La coppia, campo di battaglia nel caos

Poiché ogni storia d’amore finisce per diventare «un’indagine, o meglio un’autopsia», Pron, illuminando zone inesplorate più che rimestando luoghi comuni, racconta un vuoto, lungo anche anni, un vuoto non soltanto amoroso, non semplicemente un desiderio sessuale, «quanto di vicinanza e compagnia, una specie di pungente malinconia pronta a ricordargli che la loro traiettoria in quanto coppia era rimasta interrotta». La coppia non è un rifugio, ma l’ennesimo campo di battaglia nel caos del mondo. È Lei, architetto d’esterni, a rompere, a decidere di cambiar stato, come se passasse da solido a liquido, a liberarsi di un peso che le curva le spalle e le infossa il petto.

A volte i membri di una coppia continuavano a essere amici dopo la rottura, ma a Lui sembrò che proporglielo significasse offrirle una versione degradata di quello che avevano avuto, e che comprendeva anche il sesso e l’intimità: Lei meritava di più, pensò, e forse anche Lui lo meritava.

Sentimenti alla stregua di beni di consumi

Sullo sfondo di una nevrotica desolata metropoli odierna (tranne una parentesi a Brasilia), una Madrid senza particolari riferimenti topografici, Pron costruisce una vicenda di relazioni, digressioni, speculazioni.
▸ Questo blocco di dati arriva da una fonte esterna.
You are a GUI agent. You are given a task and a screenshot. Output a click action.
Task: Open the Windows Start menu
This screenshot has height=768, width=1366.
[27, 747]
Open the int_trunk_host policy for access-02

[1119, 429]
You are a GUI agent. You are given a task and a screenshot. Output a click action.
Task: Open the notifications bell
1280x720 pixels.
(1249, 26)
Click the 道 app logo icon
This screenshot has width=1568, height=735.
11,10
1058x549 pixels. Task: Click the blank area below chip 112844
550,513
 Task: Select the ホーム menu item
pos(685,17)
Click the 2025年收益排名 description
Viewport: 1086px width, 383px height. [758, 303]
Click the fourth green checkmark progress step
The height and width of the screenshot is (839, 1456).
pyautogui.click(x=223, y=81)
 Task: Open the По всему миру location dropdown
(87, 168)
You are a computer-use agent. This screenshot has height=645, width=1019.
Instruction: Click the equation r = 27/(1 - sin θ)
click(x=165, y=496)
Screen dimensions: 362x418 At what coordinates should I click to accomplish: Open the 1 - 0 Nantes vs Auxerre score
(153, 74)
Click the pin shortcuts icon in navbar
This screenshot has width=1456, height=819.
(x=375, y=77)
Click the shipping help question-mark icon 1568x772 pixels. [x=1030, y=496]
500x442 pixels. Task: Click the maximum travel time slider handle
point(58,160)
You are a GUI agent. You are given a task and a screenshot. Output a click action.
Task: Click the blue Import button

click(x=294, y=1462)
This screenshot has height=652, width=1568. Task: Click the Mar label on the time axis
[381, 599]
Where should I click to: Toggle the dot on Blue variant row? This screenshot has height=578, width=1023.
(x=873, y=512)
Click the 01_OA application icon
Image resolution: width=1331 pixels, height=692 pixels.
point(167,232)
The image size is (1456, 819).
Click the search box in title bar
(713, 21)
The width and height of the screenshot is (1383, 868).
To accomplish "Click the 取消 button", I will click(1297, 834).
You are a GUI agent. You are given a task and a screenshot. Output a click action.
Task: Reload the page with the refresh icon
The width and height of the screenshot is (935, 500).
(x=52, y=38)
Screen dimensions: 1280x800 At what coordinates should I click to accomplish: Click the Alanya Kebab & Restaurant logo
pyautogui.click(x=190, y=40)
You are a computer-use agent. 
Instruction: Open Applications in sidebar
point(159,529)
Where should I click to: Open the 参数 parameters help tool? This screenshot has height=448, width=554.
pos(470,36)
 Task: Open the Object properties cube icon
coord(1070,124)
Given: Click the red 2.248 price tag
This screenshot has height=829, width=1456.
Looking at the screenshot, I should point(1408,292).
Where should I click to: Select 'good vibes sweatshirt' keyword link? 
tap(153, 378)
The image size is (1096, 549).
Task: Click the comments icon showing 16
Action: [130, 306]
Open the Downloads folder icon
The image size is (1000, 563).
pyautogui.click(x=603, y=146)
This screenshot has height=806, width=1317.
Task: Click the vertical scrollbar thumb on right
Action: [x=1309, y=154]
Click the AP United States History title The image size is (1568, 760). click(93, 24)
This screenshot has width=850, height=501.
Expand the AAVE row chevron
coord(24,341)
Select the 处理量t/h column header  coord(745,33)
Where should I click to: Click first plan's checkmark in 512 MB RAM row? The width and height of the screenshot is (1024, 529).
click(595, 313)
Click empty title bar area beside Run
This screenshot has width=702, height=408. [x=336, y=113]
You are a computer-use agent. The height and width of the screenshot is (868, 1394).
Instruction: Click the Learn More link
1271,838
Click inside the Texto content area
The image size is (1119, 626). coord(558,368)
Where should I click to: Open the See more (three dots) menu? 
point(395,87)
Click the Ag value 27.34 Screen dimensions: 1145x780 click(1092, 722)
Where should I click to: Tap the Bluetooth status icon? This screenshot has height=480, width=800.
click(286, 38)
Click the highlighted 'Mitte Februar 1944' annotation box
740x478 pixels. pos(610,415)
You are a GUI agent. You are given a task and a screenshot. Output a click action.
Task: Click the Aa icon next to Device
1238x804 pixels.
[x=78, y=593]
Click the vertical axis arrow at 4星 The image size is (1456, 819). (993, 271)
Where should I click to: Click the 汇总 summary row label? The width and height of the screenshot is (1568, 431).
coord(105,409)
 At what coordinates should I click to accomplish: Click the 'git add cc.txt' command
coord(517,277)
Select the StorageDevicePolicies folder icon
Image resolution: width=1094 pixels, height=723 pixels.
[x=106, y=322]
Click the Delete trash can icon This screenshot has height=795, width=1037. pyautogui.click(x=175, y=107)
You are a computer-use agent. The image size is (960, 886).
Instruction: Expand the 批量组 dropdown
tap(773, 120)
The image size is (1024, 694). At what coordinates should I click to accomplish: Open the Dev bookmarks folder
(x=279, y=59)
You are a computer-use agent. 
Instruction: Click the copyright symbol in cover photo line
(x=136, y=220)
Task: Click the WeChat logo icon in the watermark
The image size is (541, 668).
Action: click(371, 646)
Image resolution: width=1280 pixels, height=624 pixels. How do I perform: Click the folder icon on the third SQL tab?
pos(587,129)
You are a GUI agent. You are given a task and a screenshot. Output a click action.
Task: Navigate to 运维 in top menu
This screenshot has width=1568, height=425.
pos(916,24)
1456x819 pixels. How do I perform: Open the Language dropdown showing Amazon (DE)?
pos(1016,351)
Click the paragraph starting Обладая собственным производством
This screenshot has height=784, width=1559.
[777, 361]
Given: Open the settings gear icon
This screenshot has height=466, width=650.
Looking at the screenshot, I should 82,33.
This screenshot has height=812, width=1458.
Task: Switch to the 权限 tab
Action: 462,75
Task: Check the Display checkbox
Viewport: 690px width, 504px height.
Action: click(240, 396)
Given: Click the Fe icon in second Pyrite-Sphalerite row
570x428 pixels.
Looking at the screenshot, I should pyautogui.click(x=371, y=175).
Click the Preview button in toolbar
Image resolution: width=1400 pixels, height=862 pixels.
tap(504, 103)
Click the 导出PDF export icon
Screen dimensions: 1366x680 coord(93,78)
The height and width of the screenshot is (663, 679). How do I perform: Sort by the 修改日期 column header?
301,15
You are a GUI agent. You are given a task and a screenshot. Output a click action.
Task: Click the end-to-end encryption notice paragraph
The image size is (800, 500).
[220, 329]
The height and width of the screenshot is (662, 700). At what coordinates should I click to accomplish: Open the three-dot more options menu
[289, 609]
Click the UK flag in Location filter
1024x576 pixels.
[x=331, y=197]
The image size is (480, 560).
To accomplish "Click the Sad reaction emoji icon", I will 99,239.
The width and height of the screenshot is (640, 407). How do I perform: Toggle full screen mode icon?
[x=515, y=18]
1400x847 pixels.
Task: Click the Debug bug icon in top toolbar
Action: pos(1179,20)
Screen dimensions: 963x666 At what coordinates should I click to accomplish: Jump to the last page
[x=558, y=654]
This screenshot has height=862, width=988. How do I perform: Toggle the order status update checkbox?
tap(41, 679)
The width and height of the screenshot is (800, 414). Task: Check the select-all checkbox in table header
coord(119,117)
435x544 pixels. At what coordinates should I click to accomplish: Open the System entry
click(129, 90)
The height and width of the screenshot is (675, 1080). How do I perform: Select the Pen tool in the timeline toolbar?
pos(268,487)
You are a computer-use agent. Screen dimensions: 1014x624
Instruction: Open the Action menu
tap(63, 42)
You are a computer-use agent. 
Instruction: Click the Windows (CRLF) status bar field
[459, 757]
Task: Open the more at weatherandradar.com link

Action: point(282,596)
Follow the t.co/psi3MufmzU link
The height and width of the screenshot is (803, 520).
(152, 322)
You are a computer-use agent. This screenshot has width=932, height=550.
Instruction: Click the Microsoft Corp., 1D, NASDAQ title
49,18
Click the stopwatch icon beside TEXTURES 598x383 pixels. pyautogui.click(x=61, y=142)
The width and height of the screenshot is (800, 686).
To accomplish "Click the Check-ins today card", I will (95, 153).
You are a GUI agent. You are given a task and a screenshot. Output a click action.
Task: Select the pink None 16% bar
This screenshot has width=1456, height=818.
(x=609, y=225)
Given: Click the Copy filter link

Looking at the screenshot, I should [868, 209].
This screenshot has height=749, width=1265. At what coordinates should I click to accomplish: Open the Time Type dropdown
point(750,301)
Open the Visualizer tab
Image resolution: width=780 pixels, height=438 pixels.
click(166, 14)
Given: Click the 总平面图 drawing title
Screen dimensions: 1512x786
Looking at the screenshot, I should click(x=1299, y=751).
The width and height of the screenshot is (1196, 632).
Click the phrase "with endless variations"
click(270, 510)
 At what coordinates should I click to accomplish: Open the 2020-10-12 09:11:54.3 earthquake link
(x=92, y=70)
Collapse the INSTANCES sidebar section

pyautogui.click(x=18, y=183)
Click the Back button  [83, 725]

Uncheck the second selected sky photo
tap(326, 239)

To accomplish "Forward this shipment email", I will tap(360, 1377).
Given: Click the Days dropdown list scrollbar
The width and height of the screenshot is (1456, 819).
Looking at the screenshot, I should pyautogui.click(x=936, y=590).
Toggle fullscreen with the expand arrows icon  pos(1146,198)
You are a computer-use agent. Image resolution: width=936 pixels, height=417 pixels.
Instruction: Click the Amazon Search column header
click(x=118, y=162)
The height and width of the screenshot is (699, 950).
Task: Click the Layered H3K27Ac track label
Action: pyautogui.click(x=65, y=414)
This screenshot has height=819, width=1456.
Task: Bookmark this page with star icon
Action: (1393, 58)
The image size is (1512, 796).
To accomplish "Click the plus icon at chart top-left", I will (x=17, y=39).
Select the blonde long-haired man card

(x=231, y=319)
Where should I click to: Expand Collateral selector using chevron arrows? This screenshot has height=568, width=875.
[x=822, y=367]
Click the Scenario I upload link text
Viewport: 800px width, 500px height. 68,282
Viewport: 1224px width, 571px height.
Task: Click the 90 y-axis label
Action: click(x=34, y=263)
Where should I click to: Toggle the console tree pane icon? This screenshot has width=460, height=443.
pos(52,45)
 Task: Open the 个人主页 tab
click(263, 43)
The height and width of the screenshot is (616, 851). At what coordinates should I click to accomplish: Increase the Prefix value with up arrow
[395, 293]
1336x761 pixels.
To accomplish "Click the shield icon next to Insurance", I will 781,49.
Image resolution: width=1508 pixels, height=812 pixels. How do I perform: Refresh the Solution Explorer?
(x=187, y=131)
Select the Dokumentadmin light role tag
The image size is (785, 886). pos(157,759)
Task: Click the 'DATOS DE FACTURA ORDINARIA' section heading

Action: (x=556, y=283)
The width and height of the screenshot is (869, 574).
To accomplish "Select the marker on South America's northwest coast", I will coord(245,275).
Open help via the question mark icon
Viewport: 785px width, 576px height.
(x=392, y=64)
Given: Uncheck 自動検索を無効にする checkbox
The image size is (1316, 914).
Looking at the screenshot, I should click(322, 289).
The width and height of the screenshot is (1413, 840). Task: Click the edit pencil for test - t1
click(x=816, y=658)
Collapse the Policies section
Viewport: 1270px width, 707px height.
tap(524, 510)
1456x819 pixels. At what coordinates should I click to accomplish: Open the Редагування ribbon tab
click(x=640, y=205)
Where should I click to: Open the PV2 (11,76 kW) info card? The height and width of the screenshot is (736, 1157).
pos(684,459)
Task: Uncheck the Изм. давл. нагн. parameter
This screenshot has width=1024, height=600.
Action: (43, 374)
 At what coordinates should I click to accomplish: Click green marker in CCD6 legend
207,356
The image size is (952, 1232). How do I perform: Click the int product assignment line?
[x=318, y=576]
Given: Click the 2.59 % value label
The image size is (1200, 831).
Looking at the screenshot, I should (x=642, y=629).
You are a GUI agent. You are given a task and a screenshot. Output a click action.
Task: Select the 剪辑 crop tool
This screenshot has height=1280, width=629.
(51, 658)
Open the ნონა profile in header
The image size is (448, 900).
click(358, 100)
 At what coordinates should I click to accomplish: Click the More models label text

Il suo bisturi affonda nella relazione di coppia (e di una coppia dell’ultima generazione nata libera, in salvo dalle paure post 11 settembre), nell’amore in mezzo alle leggi di mercato, come bene di consumo in una società consumistica, nei rapporti umani in generale, ma anche nella maternità e nel concetto di identità («punto di arrivo, mai di partenza»). Lo sguardo può sembrare algido e razionale, ma è certamente profondo, il narratore è in terza persona, onnisciente e alterna le prospettive dei due ex innamorati, circondati da amici (che non hanno nomi, ma solo iniziali), ma che sono paradossalmente soli e vertiginosamente vulnerabili, a dispetto delle più invasive tecnologie a disposizione.